Вот так, наверное, это было.
Вот это, наверное, сейчас не давало покоя.
Сколько там между ними? Десять, двенадцать лет? Или десять жизней? Или двенадцать вечностей?
Он их увидел сейчас, все до секунды, ее — ярче, чем свои.
Будто зашел в чужую комнату, и оказалось вдруг, что эта узкая кровать, эти полки, заваленные книгами, этот плюшевый заяц с надорванным ухом в древнем разлапистом кресле, эти причудливые, маятные тени от веселенького абажура в ромашках и ландышах — ждали его. И только его.

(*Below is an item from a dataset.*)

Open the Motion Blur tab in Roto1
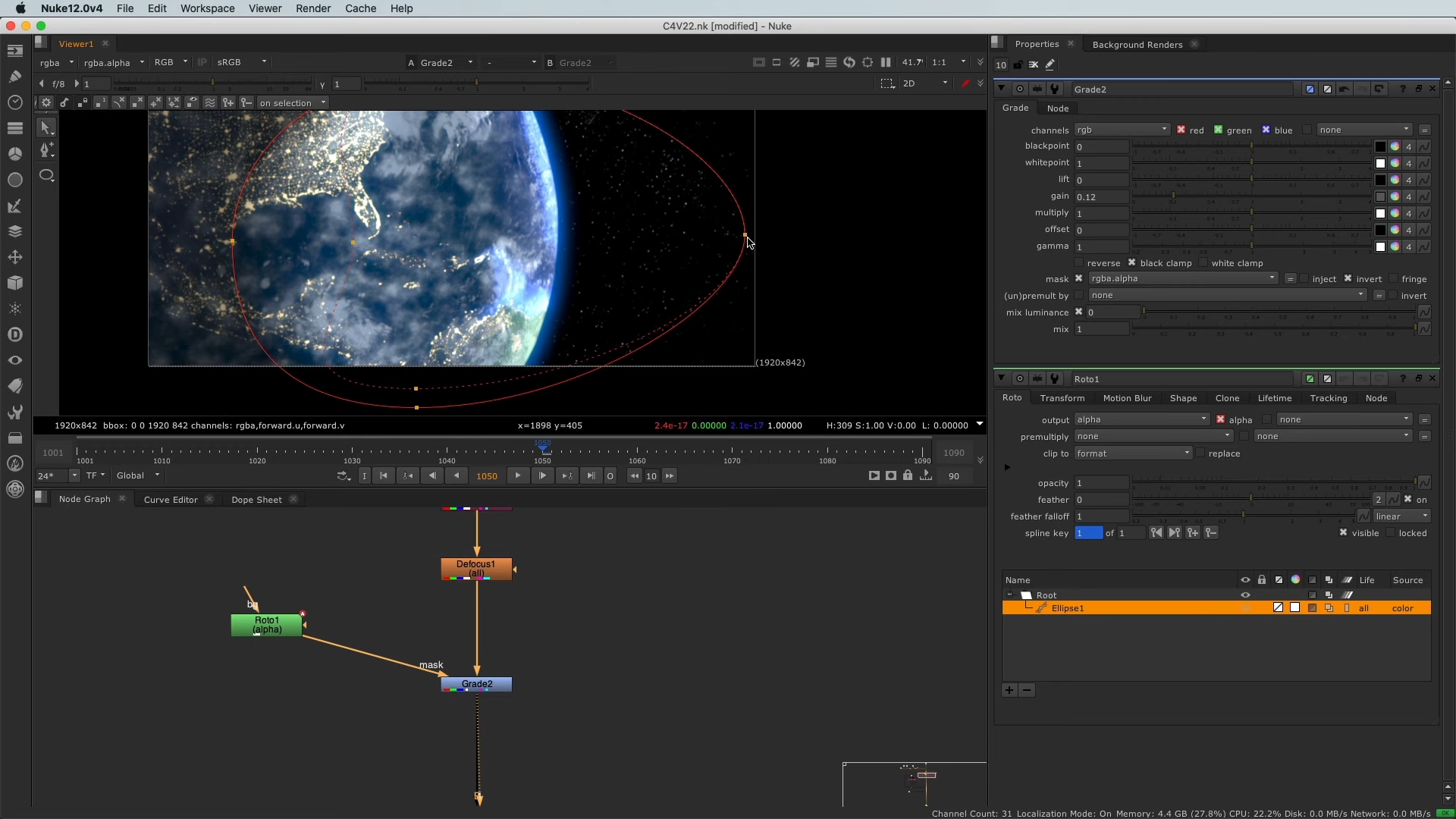The width and height of the screenshot is (1456, 819). [x=1127, y=398]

И он сюда торопился.
Именно сюда, где в углу на косяке карандашные отметки ее роста, а на стене пыльное зеркало, и в закоулках его памяти худенькая черноволосая девчонка с крыжовенными глазами и отчаянными ловкими пальцами.
Именно сюда, куда она прибегала после школы и бросалась ничком на постель, плача от первой неразделенной любви, вздувая кулачками подушку из-за несправедливой двойки; куда каждый раз возвращалась из гостиничных номеров и заново принюхивалась к запаху домашней жизни; туда, где ничто ее не держало, но все принадлежало ей — и позабытая на подоконнике шпилька, и томик Булгакова в кресле рядом с зайцем, и пухлая телефонная книжка с детским почерком.